Second, there is the lyrical frame of the solo – the ‘no, no, no’ and ‘hey, hey, hey, hey’ that cue the suspension and resumption of all sound except that of the drums. The solo, the nothing-but-repeat, thus answers to, indeed articulates, the negative interpellation. And third, there is the fact, however contingent, that the entire performance is lip-synched to a track whose provenance has gone missing. It has been re-construed as the Chess version, but it is not. Moreover, Watts’s part assumes an utterly unique status in a lip-synched performance in that, while the guitars can be played without volume (cords and amps may be foregone entirely, or levels may simply be set at zero), the drums cannot be rendered silent. Either one strikes them – however gently (ride cymbals sway, foot pedals move up and down) – or one does not. Scrutiny of the Shindig! tape shows that Watts is indeed playing the high hat, the snare and the kick drum. We see his hands and feet move in time with the pre-recorded tune. In this way he is doubly isolated. That is, he is playing a solo (from Latin solus, alone), and he is ‘live’ in a way that the others are not. This is what makes his expressionless expression important. Even if we take it as the sign of a disdainful virtuosity (Watts being the one ‘serious’ musician in the quintet), it mimes a certain deadness otherwise contradicted by the ‘live’ character of his part. It presents us with an obstruction, a frustration.

But of what sort? If we hear the drum part as a proposition about the drive, about that which does nothing-but-repeat, and hear it as stated against the self-negating arc of the ostinato (it climbs up and down through the same notes and intervals), what emerges is a sonic syllogism in which the dynamism of a certain idleness, or fixity is posited. It is not that one or the other of these propositions asserts the claims of affect. It is the singular tension between them that states the event of affect, of its ‘nihilation’ to invoke a Heideggerianism.

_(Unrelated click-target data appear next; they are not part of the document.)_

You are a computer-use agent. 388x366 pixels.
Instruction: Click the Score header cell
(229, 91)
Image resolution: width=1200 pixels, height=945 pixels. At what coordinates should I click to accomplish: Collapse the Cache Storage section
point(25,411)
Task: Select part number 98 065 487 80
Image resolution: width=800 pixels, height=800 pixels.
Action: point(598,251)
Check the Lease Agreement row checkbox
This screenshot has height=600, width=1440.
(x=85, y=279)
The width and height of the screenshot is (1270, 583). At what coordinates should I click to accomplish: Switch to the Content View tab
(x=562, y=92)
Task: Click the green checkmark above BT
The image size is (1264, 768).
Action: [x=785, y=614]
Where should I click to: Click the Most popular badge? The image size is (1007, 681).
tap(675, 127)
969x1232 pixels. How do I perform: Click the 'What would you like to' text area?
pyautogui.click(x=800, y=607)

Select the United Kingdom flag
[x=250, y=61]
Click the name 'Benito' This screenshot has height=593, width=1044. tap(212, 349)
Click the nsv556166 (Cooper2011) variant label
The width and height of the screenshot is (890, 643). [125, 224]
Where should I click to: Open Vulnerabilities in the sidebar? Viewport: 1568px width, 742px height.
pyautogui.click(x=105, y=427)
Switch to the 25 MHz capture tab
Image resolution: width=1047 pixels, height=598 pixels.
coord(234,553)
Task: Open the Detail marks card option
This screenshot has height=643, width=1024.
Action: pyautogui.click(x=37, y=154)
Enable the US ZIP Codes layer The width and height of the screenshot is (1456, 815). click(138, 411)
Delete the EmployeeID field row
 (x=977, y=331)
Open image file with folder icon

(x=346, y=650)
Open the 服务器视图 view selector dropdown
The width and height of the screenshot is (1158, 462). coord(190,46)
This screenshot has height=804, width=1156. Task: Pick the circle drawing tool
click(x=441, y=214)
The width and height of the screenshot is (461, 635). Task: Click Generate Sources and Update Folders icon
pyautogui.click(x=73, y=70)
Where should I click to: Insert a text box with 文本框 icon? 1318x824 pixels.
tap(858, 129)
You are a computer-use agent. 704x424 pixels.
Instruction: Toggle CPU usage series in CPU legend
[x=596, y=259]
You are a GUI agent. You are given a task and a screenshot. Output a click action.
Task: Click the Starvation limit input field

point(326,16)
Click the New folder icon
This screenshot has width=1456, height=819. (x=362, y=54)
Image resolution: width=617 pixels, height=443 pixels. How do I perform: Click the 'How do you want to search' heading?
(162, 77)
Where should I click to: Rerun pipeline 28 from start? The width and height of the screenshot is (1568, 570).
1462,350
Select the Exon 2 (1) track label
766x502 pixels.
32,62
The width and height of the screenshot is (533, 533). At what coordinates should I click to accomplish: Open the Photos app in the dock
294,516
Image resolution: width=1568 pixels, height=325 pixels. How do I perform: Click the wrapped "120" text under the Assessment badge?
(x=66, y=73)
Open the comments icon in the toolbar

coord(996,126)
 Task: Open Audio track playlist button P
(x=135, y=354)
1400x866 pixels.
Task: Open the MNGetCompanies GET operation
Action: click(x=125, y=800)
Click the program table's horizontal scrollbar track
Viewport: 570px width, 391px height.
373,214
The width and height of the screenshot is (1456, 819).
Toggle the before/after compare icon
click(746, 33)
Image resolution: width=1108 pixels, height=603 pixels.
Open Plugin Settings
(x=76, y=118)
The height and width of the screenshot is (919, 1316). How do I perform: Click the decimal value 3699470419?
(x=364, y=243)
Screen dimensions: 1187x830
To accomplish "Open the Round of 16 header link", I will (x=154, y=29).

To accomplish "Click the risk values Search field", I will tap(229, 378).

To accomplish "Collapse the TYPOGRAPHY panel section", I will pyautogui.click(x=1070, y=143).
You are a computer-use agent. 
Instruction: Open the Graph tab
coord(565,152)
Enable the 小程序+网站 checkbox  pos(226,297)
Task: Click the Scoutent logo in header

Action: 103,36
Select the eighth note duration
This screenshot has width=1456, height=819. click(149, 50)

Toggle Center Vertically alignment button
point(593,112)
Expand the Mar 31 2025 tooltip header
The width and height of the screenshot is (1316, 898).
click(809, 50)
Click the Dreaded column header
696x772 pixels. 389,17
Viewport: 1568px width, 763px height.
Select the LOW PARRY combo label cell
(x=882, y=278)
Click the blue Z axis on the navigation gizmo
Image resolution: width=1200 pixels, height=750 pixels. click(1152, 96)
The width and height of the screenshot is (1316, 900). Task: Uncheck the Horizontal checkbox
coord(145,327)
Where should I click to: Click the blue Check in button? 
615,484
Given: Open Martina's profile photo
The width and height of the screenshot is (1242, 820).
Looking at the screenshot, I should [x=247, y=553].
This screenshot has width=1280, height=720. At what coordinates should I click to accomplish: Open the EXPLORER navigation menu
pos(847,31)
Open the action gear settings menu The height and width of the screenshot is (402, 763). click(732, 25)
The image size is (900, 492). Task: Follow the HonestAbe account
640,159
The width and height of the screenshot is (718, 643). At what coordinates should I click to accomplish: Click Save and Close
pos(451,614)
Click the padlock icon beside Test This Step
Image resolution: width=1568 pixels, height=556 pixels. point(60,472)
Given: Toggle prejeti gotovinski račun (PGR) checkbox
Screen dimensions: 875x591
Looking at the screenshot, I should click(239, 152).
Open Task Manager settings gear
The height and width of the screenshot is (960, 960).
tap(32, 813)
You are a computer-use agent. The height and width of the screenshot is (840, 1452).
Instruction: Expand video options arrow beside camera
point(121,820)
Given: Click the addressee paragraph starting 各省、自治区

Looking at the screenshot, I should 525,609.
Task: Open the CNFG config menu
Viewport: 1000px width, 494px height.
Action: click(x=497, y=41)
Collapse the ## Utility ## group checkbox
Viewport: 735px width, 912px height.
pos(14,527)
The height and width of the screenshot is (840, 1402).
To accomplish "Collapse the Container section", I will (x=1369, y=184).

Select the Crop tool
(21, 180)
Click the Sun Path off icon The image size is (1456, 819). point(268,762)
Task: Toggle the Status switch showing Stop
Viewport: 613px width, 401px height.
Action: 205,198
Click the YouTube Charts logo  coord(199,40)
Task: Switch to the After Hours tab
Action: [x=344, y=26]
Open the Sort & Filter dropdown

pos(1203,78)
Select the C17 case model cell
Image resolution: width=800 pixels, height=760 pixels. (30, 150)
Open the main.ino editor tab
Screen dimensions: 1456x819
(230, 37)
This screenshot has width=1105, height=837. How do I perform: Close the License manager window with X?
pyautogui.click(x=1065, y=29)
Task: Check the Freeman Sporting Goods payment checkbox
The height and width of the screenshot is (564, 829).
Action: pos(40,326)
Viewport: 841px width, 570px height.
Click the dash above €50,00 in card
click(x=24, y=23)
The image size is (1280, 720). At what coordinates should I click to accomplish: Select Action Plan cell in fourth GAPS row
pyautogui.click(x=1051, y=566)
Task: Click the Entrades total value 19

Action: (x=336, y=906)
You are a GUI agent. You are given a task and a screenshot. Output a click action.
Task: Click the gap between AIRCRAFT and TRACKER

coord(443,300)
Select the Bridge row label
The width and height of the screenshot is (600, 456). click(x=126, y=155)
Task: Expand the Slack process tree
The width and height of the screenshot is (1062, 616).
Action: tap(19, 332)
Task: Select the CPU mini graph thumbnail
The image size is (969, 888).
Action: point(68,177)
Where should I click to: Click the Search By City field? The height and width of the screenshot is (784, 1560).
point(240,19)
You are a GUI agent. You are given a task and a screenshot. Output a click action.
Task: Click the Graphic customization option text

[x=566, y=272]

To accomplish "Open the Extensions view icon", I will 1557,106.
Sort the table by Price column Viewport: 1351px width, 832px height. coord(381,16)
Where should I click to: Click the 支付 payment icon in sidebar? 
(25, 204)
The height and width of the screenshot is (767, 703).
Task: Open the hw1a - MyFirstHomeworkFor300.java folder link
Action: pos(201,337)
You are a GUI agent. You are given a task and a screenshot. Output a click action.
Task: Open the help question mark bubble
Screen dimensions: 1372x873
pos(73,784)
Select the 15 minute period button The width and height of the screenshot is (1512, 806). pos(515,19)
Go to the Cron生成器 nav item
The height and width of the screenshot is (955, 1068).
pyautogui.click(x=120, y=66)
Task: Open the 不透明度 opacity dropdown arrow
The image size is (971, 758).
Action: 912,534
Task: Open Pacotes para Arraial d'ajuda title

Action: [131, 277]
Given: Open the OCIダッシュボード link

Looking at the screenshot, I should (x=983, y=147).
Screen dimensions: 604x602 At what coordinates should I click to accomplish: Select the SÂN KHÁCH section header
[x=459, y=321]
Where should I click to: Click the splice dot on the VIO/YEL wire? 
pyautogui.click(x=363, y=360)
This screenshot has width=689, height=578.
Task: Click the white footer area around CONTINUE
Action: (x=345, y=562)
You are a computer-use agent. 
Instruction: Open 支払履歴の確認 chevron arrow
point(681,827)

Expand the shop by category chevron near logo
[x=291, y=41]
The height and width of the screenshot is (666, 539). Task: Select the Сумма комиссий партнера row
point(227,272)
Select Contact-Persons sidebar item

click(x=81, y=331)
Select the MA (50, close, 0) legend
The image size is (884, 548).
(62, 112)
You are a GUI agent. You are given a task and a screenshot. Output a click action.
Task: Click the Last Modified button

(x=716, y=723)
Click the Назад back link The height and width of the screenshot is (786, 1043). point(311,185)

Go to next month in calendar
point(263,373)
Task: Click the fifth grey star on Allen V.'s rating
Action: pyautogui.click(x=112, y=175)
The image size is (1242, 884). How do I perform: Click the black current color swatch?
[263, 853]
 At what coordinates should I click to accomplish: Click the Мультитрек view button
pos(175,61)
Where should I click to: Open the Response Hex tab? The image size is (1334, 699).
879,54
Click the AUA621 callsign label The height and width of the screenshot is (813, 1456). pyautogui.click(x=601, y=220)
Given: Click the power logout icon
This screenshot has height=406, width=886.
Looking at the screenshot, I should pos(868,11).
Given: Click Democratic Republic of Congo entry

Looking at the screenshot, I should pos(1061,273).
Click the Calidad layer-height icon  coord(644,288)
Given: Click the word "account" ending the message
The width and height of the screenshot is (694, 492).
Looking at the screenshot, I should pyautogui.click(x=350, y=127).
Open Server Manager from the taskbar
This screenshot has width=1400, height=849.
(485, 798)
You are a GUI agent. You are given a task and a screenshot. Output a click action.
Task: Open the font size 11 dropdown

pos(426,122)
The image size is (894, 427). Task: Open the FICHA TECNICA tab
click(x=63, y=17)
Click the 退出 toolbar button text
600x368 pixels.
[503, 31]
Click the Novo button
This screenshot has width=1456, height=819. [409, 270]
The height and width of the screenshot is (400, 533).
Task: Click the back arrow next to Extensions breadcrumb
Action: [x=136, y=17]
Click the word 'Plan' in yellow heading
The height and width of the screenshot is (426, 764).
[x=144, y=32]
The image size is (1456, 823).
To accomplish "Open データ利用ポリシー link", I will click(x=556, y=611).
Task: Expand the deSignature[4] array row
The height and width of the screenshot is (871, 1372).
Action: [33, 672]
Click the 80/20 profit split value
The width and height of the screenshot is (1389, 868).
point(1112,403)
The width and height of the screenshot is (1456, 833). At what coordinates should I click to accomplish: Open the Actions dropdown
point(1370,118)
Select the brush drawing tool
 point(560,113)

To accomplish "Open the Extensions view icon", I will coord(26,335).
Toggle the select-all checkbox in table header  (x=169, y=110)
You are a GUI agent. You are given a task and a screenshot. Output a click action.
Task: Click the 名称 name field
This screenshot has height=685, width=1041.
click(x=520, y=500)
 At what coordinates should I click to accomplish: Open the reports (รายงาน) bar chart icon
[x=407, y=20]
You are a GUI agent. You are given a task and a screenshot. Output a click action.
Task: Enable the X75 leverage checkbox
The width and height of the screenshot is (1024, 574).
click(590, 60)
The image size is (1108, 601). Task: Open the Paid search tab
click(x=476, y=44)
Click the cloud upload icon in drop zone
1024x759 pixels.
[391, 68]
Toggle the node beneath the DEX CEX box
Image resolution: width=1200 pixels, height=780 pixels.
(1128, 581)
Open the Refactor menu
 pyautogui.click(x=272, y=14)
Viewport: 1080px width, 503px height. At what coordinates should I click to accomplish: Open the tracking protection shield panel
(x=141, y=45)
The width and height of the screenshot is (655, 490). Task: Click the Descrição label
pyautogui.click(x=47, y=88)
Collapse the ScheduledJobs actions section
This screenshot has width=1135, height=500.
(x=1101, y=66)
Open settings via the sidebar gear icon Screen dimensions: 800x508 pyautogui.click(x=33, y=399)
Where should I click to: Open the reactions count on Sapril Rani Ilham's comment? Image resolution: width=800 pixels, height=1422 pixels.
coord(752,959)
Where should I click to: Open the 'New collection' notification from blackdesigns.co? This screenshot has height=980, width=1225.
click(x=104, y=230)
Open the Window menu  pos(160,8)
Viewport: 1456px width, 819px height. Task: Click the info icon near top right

Thus, I am proposing then that we hear this positing, as realized in the radical contingency of the Shindig! performance, as a thinking of affect, but precisely in the mode of a double negative. On the one hand, there is the negation of an ‘I’ who gets satisfaction in the form of its contracted (‘can’t’) obstruction, of an ‘I’ uncovered by what he covers (the ‘sounds of blackness’). On the other, there is something like the negation of negation in which what obstructs satisfaction (the emotion and the song) is an image of thought that cannot recognize itself in the gestural tensions that are the song. In this, of course, I am shifting emphasis to the parens in the song title, the ‘(I Can’t Get No)’ where what advances in the mix is the punctually isolated ‘no, but yes’ that gives us an encounter with affect not as something to be contrasted with emotion, but with affect as the name for what thinking thinks in the mode of its self-obstruction. Not thinking in general, but our thinking. The thinking that can always be about music, but never as music, especially not, as a matter of principle, rock-and-roll music. I don’t know about you but with this – and here I cite a Muddy Waters tune covered on ‘2120’ – ‘I Can’t Be Satisfied.’

Notes

1 Thanks are due to several people who either inspired or commented on these remarks. I am thinking especially of Ebony Adams, Patricia Clough, Sara Saljoughi, Sonnet Retman, Barry Shank and David Shumway. Couldn’t have done it without you.